What to produce:
Check every line of the entries for "black", and copy the lines that hold it.

[Stored records]
★ ★ ★ ★ ★ ★ ★
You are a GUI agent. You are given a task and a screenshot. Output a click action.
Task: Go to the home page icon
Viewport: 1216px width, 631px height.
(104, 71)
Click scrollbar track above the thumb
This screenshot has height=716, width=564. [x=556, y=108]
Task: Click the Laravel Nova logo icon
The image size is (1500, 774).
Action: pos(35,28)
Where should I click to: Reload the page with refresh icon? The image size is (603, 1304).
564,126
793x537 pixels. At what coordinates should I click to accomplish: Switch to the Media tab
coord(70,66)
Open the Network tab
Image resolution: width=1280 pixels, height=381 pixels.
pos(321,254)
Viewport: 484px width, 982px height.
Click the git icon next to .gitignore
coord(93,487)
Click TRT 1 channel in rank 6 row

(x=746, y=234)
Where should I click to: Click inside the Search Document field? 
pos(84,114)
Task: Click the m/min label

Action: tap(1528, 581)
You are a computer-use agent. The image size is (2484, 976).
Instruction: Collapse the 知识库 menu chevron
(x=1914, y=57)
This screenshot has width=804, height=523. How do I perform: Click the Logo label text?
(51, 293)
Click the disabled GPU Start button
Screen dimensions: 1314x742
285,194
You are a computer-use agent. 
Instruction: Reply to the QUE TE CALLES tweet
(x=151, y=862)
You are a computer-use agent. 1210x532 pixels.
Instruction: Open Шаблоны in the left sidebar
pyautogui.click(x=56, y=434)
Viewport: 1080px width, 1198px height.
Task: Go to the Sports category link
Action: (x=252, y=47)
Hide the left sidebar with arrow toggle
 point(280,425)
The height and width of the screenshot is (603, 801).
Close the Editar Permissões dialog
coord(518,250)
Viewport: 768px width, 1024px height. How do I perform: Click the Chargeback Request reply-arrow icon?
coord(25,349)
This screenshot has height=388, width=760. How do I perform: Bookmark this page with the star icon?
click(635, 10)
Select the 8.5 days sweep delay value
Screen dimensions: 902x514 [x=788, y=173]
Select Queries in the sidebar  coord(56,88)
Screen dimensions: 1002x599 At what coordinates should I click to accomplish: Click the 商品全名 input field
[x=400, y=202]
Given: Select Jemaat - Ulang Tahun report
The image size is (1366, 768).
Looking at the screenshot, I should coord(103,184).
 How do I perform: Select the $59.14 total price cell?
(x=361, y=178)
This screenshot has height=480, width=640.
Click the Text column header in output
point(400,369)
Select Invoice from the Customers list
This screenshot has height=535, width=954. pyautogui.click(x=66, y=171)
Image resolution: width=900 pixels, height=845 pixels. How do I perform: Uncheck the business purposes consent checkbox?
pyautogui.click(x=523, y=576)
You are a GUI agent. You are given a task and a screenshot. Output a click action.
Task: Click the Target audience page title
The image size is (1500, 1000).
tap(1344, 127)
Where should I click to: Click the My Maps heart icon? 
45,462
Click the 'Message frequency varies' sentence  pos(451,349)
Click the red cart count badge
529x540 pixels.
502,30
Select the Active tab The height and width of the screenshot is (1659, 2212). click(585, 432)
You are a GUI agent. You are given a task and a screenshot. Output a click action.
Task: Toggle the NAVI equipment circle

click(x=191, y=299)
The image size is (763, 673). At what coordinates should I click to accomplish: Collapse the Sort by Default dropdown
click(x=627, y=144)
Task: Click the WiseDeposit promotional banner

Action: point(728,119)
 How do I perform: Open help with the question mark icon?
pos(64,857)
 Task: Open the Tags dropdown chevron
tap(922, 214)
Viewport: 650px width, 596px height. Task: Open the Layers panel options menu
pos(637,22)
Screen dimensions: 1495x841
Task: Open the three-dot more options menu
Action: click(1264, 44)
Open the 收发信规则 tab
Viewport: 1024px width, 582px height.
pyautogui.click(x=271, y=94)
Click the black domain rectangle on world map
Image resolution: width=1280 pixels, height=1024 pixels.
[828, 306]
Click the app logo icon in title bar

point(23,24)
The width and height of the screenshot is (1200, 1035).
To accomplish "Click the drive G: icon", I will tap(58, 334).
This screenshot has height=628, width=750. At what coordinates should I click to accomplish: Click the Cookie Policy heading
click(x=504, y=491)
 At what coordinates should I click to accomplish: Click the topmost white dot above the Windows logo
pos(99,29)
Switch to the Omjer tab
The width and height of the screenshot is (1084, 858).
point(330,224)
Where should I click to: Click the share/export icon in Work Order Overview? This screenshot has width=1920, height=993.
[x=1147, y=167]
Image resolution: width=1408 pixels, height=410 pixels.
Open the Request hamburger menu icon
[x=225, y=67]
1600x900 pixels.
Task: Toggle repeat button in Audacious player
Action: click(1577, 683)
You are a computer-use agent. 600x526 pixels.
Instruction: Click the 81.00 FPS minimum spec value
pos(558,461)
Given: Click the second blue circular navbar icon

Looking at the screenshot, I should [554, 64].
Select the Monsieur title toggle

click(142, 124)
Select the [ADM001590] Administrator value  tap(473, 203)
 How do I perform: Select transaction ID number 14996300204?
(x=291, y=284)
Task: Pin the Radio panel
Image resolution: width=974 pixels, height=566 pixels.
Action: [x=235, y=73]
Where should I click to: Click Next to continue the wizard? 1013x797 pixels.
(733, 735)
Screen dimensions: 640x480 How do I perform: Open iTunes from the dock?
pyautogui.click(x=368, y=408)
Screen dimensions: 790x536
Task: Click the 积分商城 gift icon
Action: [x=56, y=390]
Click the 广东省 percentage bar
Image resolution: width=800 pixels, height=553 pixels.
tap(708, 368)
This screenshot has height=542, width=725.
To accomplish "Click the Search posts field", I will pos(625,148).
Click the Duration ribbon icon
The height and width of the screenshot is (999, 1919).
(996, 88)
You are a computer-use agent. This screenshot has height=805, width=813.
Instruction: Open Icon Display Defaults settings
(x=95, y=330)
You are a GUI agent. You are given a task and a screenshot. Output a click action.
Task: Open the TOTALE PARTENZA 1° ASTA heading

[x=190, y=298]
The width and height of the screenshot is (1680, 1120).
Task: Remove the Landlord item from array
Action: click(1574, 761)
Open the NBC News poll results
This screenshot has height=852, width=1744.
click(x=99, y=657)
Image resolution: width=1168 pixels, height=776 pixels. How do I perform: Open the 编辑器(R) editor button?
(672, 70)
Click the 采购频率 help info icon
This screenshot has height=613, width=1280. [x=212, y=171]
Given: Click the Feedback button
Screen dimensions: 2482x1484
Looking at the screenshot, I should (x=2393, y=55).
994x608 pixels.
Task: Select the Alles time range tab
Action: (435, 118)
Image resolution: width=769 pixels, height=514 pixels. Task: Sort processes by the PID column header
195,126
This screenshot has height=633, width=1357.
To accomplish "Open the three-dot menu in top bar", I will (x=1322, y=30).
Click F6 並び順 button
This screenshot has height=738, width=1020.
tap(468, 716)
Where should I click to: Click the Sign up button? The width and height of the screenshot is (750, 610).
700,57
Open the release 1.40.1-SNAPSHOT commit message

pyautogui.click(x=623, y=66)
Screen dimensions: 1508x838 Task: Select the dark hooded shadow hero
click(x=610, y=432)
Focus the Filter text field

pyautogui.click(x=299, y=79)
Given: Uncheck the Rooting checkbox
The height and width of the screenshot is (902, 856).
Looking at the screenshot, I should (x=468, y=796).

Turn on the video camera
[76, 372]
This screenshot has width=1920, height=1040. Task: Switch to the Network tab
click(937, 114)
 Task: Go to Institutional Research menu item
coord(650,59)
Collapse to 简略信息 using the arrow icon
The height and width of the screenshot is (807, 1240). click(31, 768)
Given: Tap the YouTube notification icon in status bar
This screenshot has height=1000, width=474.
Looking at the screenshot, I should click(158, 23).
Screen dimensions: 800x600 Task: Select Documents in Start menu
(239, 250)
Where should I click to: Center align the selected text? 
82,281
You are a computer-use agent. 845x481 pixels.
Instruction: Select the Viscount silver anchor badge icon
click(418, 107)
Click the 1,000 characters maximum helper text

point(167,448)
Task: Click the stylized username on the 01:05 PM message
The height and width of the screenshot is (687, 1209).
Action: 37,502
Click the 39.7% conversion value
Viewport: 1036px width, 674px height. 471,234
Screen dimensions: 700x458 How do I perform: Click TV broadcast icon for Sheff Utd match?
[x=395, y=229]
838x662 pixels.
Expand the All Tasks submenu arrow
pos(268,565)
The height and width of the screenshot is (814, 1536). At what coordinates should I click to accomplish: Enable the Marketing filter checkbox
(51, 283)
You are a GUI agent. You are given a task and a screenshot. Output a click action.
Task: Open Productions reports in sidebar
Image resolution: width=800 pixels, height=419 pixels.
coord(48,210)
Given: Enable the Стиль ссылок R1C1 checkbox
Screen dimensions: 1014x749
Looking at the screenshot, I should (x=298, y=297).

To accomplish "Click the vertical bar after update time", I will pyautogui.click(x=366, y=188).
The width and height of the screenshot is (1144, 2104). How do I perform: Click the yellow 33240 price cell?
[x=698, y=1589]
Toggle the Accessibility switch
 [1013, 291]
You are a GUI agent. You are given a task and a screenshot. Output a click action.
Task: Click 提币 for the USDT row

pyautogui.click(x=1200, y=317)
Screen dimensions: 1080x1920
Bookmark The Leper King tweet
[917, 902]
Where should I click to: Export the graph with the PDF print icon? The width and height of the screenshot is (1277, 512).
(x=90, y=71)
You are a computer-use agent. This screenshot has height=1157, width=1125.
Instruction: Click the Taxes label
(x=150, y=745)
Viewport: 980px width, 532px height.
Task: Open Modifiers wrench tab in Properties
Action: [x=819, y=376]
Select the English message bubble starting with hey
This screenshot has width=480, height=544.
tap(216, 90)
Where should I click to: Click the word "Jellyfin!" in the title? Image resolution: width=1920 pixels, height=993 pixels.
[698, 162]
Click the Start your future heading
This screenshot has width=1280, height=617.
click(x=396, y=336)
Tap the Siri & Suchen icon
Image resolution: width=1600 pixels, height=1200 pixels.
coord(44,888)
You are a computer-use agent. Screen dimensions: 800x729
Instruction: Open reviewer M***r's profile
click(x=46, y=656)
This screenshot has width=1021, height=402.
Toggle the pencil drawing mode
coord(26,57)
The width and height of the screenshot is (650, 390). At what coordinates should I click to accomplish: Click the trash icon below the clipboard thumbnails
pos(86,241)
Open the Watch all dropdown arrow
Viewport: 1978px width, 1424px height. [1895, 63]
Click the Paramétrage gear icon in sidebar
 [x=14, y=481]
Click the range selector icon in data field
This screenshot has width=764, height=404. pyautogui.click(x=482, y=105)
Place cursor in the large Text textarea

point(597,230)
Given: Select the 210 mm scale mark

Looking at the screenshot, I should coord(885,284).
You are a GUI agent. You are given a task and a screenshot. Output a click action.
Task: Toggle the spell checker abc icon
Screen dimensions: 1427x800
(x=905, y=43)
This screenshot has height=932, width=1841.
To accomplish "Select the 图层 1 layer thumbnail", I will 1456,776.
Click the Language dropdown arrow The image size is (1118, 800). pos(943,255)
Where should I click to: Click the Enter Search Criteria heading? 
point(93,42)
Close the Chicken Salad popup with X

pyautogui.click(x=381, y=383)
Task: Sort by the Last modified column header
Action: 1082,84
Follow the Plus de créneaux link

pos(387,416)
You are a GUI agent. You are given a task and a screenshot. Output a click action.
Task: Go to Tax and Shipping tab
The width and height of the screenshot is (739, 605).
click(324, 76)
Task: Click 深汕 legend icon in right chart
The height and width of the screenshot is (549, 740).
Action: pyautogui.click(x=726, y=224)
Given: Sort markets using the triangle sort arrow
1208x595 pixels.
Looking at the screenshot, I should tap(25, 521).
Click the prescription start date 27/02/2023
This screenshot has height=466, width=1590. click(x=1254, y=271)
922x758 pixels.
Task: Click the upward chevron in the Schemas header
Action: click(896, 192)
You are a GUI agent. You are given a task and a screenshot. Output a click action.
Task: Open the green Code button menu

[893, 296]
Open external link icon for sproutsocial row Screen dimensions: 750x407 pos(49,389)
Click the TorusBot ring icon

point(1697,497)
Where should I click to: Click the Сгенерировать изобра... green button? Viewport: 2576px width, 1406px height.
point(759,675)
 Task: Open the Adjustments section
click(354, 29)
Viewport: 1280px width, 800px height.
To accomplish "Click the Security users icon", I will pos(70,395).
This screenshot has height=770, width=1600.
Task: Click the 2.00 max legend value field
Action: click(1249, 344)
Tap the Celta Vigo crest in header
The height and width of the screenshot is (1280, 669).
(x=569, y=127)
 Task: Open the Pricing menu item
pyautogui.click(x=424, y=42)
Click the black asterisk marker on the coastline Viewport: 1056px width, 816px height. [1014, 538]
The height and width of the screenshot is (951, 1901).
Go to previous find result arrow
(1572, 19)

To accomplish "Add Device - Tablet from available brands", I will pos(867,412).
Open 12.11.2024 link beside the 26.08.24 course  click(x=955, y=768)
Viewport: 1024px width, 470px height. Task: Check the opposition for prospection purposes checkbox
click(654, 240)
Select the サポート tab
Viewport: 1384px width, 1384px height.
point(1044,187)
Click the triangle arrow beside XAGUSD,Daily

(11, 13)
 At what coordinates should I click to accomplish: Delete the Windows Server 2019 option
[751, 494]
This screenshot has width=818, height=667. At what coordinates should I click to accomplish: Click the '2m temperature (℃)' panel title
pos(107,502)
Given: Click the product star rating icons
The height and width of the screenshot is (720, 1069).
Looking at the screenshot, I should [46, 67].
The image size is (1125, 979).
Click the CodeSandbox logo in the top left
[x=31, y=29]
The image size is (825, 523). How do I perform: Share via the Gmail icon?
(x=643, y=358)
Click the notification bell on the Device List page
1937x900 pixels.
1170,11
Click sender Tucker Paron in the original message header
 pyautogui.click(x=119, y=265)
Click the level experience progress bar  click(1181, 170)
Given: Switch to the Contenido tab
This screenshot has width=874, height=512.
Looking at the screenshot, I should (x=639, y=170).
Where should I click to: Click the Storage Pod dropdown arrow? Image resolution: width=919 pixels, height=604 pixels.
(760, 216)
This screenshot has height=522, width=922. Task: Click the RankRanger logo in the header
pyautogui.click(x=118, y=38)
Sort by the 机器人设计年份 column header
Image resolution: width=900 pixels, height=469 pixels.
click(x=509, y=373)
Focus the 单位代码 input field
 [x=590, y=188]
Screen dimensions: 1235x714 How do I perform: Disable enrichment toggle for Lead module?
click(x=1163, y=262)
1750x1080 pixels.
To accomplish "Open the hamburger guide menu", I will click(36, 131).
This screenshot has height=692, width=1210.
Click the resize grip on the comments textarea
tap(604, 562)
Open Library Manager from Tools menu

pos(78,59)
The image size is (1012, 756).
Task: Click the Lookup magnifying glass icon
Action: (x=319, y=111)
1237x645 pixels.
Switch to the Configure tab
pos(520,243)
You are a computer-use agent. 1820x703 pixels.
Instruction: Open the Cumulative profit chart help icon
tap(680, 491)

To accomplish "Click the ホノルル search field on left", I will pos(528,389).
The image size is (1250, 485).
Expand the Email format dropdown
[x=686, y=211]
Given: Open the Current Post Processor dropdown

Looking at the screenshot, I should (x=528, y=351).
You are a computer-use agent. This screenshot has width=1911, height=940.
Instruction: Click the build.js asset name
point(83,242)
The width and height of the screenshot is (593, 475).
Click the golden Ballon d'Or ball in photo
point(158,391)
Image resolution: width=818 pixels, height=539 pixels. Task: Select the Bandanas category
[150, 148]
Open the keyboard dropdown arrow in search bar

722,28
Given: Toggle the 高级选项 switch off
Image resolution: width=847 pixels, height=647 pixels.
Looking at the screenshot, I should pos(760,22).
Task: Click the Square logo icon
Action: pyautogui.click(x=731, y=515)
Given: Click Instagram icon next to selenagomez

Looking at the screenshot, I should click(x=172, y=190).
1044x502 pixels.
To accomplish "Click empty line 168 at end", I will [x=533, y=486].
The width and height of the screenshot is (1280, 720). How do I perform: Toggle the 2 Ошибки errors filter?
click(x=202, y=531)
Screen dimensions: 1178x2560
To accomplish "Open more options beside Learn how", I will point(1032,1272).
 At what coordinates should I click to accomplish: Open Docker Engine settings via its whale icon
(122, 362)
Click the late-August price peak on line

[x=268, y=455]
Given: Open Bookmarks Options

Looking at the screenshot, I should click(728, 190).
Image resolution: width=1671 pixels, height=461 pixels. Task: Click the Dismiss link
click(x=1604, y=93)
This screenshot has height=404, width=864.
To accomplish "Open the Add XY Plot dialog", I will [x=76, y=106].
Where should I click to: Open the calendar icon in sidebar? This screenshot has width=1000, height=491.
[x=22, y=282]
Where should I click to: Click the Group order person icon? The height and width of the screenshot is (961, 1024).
★ ★ ★ ★ ★ ★ ★
Solution to this problem:
Click the black domain rectangle on world map
Click the black asterisk marker on the coastline Viewport: 1056px width, 816px height. [1014, 538]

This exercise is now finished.